Here are my comments on your items.
----------
> From: James D. Keeline <keeline~at~adnc.com>
> To: Jules Verne Forum <jvf~at~math.technion.ac.il>
> Subject: Re: A Modest Proposal
> Date: Wednesday, February 09, 2000 6:51 PM
>
>
> Norm, I have some questions about the scanning/OCR process:
>
> Which programs have the best performance to cost ratio for the
> OCR end of things?
Ans. Everyone has their favorite. some do one thing better than others. I
use Omnipage as that is what I started with. It does have problems of
making rn into m and things like that that are hard to repair. Judith Boss
likes Presto
http://www.newsoftinc.com
All do latin-1 and 8 bit characterss.
>
> Do the programs prefer grayscale or bitmap images for scanning?
Ans. Omnipage has a mode to scan in grayscale. It supports TIFF files at
200, 300, or 400 dpi, b/w or gray scale. A 300 dpi grayscale image is
several megabytes per page, so grayscale is used mainy internally. Better
recognition is obtained with grayscale. I performed some tests on a double
page of a heavily foxed book. The results were 20 errors at 300 dpi b/w;
10 errors at 400 dpi b/w; 10 errors at 300 dpi greyscale; 4 errors at 400
dpi greyscale. At 400 dpi and greyscale there were fewer noise and
punctuation errors, which are harder to correct than spelling, which is
fixed with a spell checker. The size of greyscale files (5 and 8 megs for
300/400 dpi) precludes their use except at a scanning station. But
comparable results are obtained at 400 dpi b/w which might be recommended
for heavily foxed books.
When Omnipage saves its scanned images they are black and white, 300 dpi.
>
> Is it better to adjust the images for a very white page and very
> black text?
Ans. You have to be careful about specks etc becoming false characters.
Sometimes it is better to scan with a scanner program to clean up the image
before going to OCR. The scanner programs offer clean, deskew, blank, and
other nice features.
>
> Are there programs which can take the filenames of a particular
> structure and process them automatically? If so, we might want
> to have names which facilitate this (for example, a file name
> could be Mysterious_Island_001.tif). I am a Mac person but I am
> trying to consider the special needs of the Windows environment.

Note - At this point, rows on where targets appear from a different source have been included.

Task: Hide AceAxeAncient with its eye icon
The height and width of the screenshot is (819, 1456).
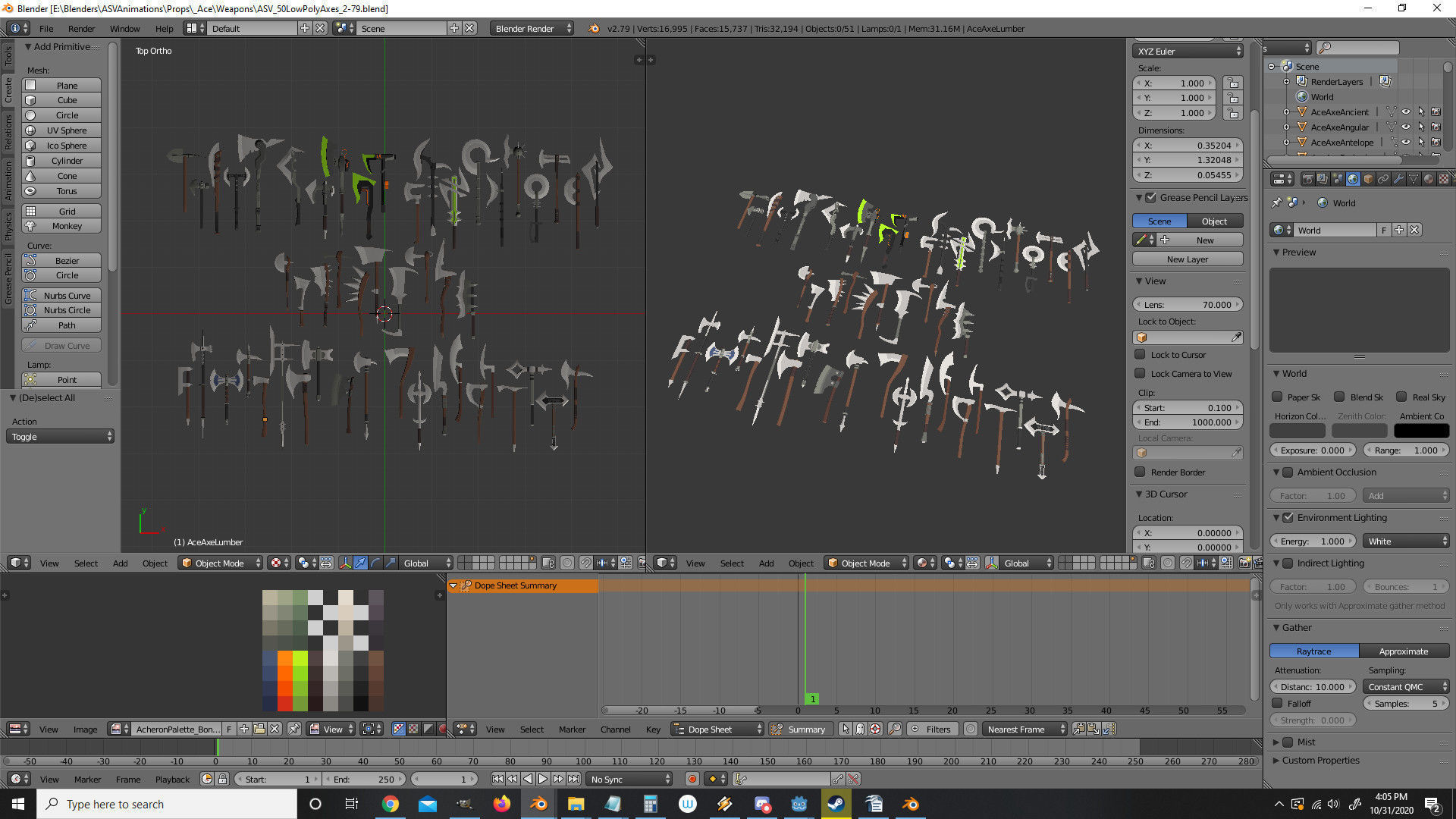Action: coord(1406,112)
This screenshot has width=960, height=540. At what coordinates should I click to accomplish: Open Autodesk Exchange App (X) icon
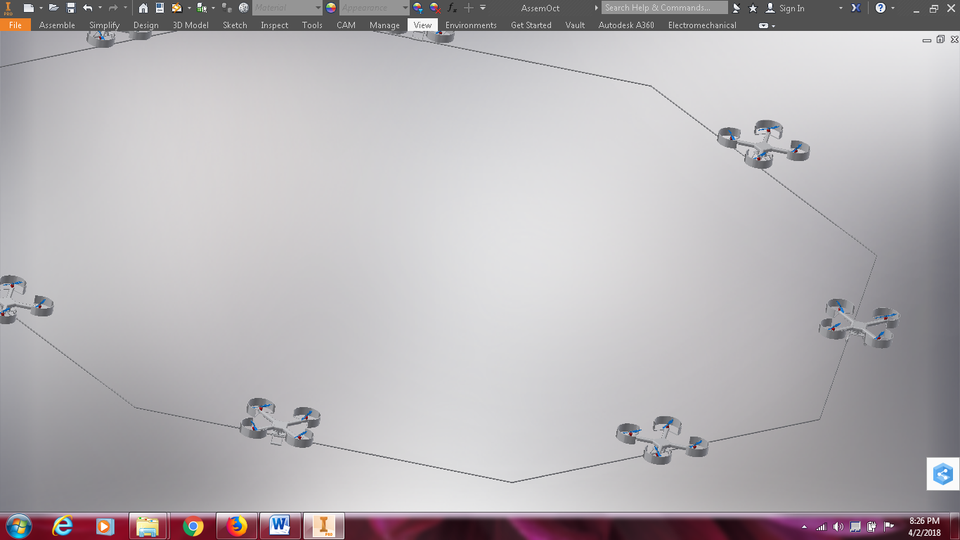click(856, 8)
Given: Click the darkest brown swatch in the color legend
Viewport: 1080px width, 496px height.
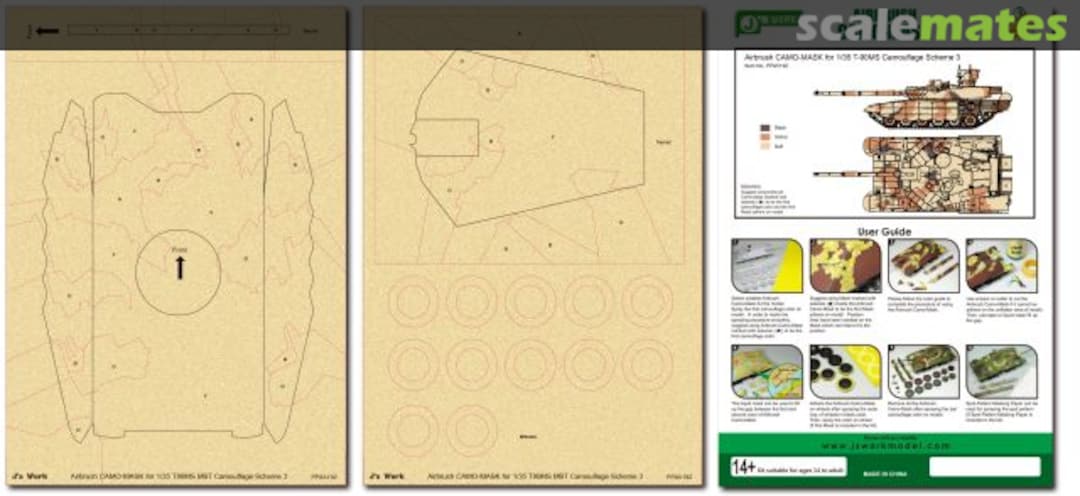Looking at the screenshot, I should [x=765, y=128].
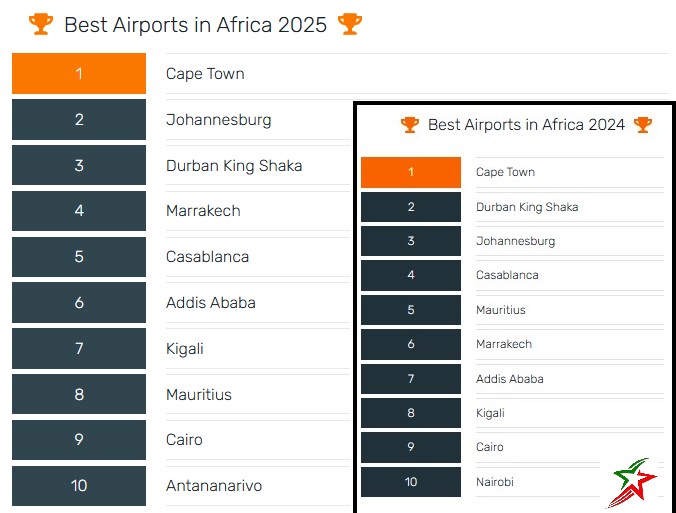Select Mauritius at rank 5 in 2024 list

[x=501, y=310]
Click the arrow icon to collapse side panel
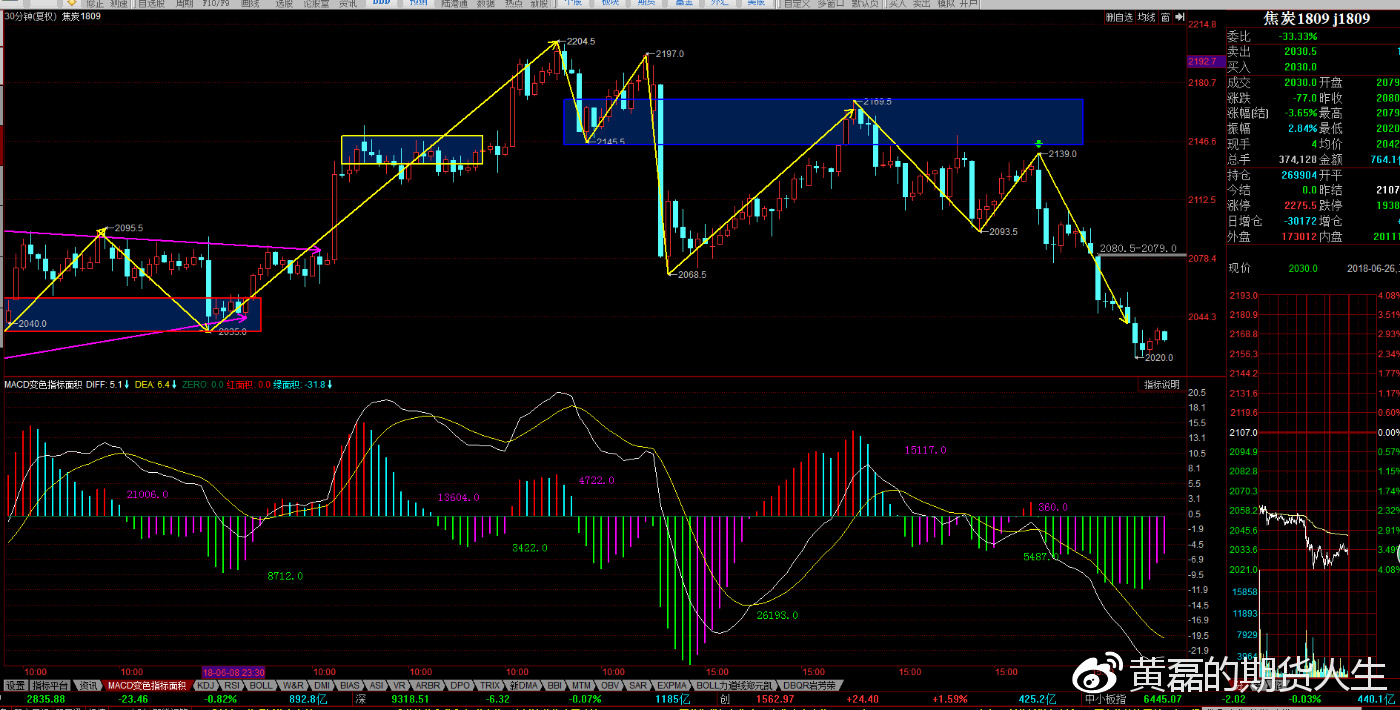The image size is (1400, 710). 1178,17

Ans. Most programs can import multiple files, and also have re-ordering
ability. With TIFF4 Multipage, supported by Omnipage at least, you can
store a whole book as one file, if you want to. The pages are are numbered
by the user before saving in TIFF4 format. When imported into Omnipage, all
pages appear sequentially.
ZIP Files
TIFF4 multipage format is already compressed. It is the format used by fax
machines upgraded to higher dpi. Putting it in Zip format does no further
compression, and may actually enlarge the file, and confuses things. The
main reason for using Zip would be to collect a number of small documents
together as a package to mail on the net, or if for some reason TIFF4
multipage could not be used.
File names
A technical problem with file names is that I understand that on unix
systems all files are 8 characters long. this puts a limit on the
inventiveness of identifiable filenames which are stored on a server.
Servers
The best way to move things about from a central site is ftp. Downloading
from a web page I believe has more problems. Also for speed, at least in
the US a US site would be faster, I have noticed considerable delays
contacting Israel on occasion. I believe setting up an ftp site is more
difficult with an ISP than with a University where passwords are managed
locally.
Hope this answers your questions.
Received on Mon 14 Feb 2000 - 21:35:56 IST